What the task asks:
From the author listing for the abstract on sustainable deltas below, list every author affiliated with the University of Southampton.

Text segment:
↓↓↓

EGU21-9305, updated on 04 Mar 2021
https://doi.org/10.5194/egusphere-egu21-9305
EGU General Assembly 2021
© Author(s) 2021. This work is distributed under
the Creative Commons Attribution 4.0 License.

Sustainable Deltas in the Anthropocene

Robert Nicholls1, Neil Adger2, Craig Hutton3, Susan Hanson4, Attila Lázár5, Katharine Vincent6, Andrew Allan7, Emma Tompkins8, Iñaki Arto9, Munsur Rahman10, Sugata Hazra11, Sam Codjoe12, and Stephen Darby13
Robert Nicholls et al.
  • 1University of East Anglia, UK (robert.nicholls@uea.ac.uk)
  • 2University of Exeter, UK (N.Adger@exeter.ac.uk)
  • 3University of Southampton, UK (cwh@geodata.soton.ac.uk)
  • 4University of Southampton, UK (S.E.Hanson@soton.ac.uk)
  • 5University of Southampton, UK (A.Lazar@soton.ac.uk)
  • 6Kulima Integrated Development Solutions (Pty) Ltd, South Africa (katharine@kulima.com)
  • 7Dundee University, UK (A.A.Allan@dundee.ac.uk)
  • 8University of Southampton, UK (e.l.tompkins@soton.ac.uk)
  • 9BC3, Bilbao, Spain (inaki.arto@bc3research.org)
  • 10IWFM. BUET, Dhaka, Bangladesh (munsurbuet1989@gmail.com)
  • 11Jadavpur University, Kolkata, India (sugata_hazra@yahoo.com)
  • 12University of Ghana, Accra, Ghana (SCodjoe@ug.edu.gh)
  • 13University of Southampton, UK (s.e.darby@soton.ac.uk)

↑↑↑

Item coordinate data

↓↓↓

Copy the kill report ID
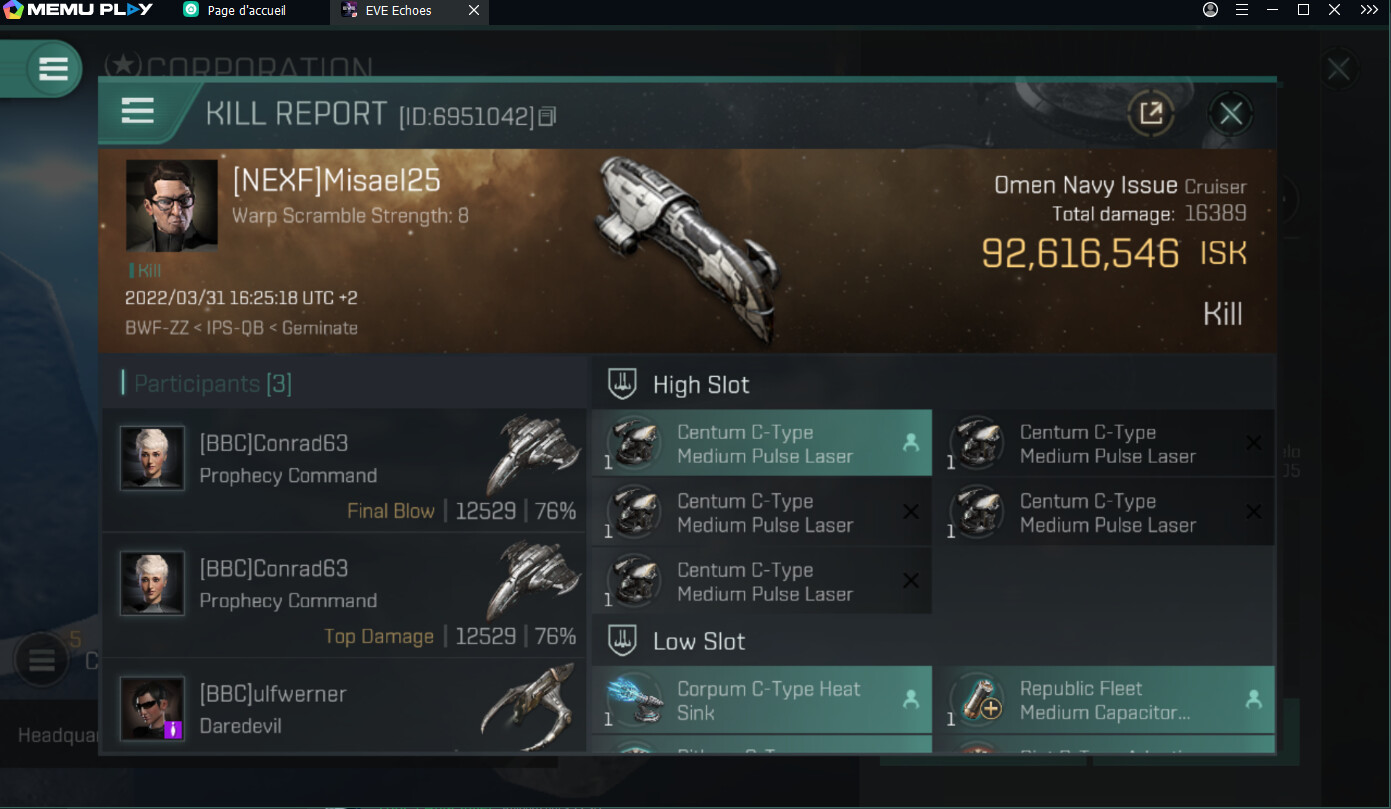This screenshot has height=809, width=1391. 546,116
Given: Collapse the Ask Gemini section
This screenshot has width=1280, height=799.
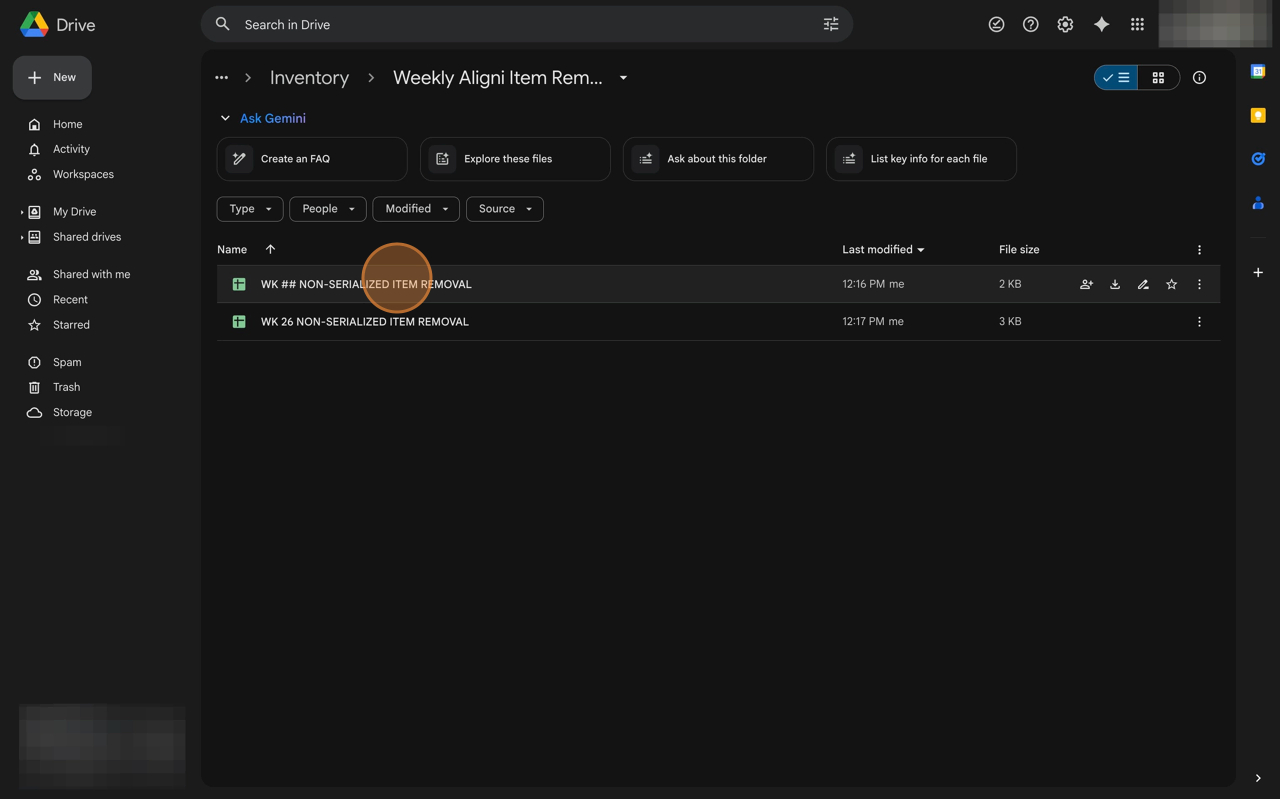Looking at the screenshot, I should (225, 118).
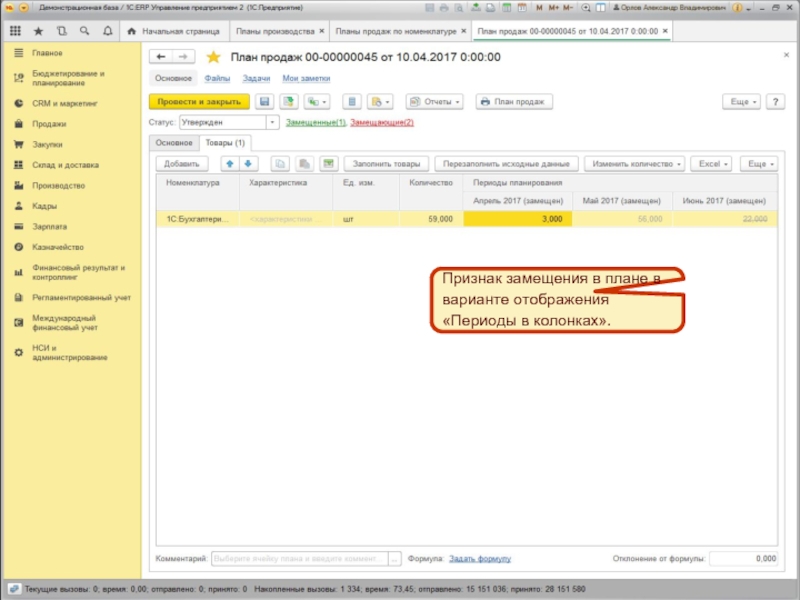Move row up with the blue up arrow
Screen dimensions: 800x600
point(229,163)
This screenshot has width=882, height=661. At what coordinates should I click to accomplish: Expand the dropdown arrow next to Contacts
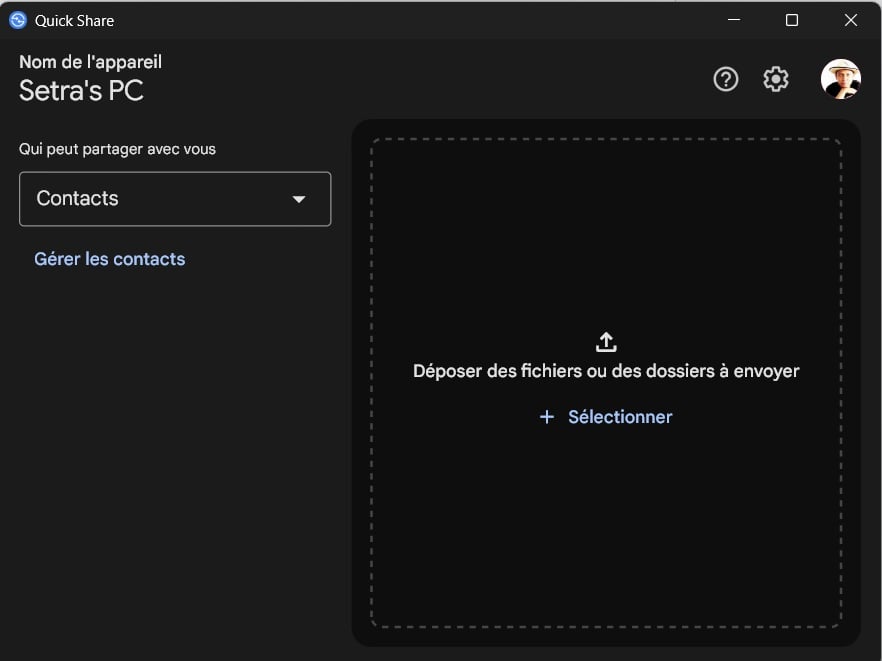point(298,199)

↑↑↑
↓↓↓

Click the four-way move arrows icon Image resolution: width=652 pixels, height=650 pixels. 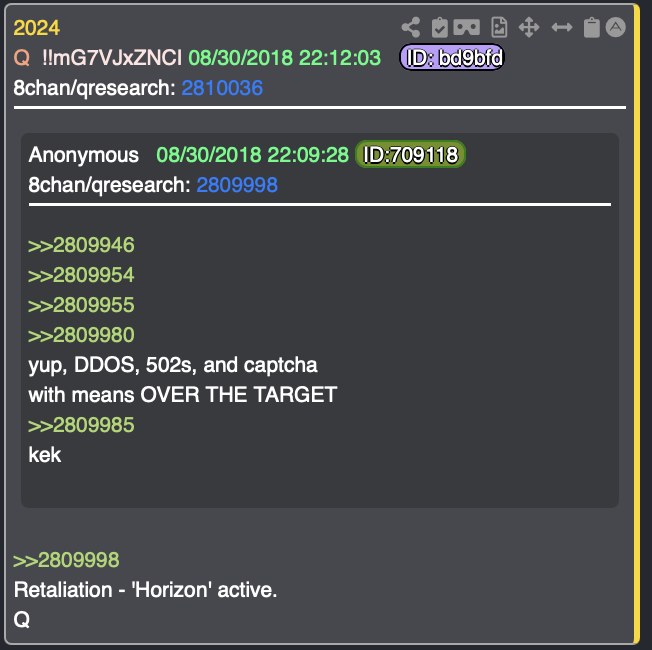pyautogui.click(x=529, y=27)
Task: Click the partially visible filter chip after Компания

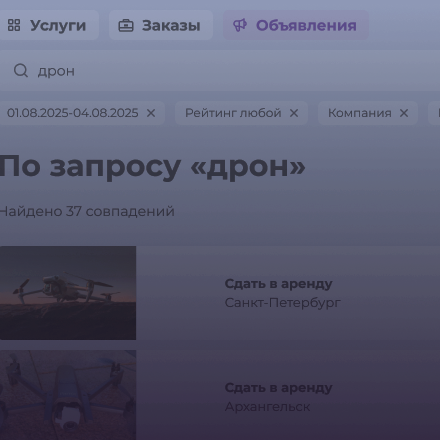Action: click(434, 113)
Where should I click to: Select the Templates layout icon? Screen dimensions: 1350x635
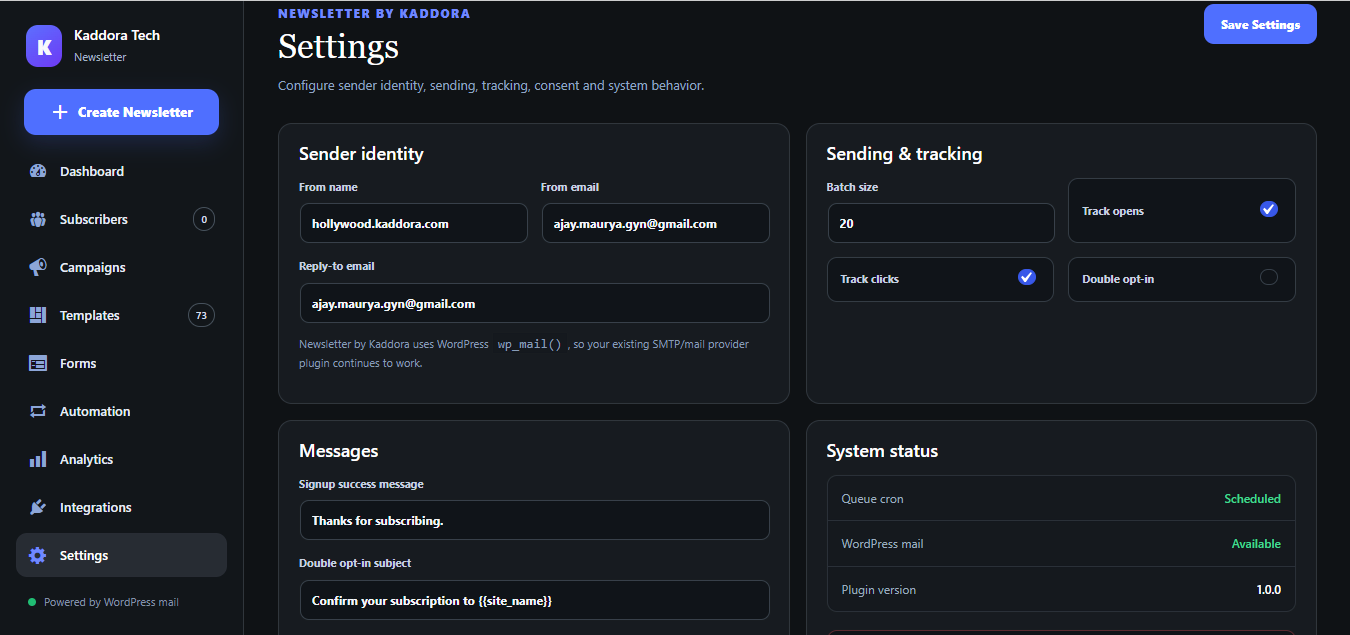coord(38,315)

↑↑↑

Full solution:
Craig Hutton, Susan Hanson, Attila Lázár, Emma Tompkins, Stephen Darby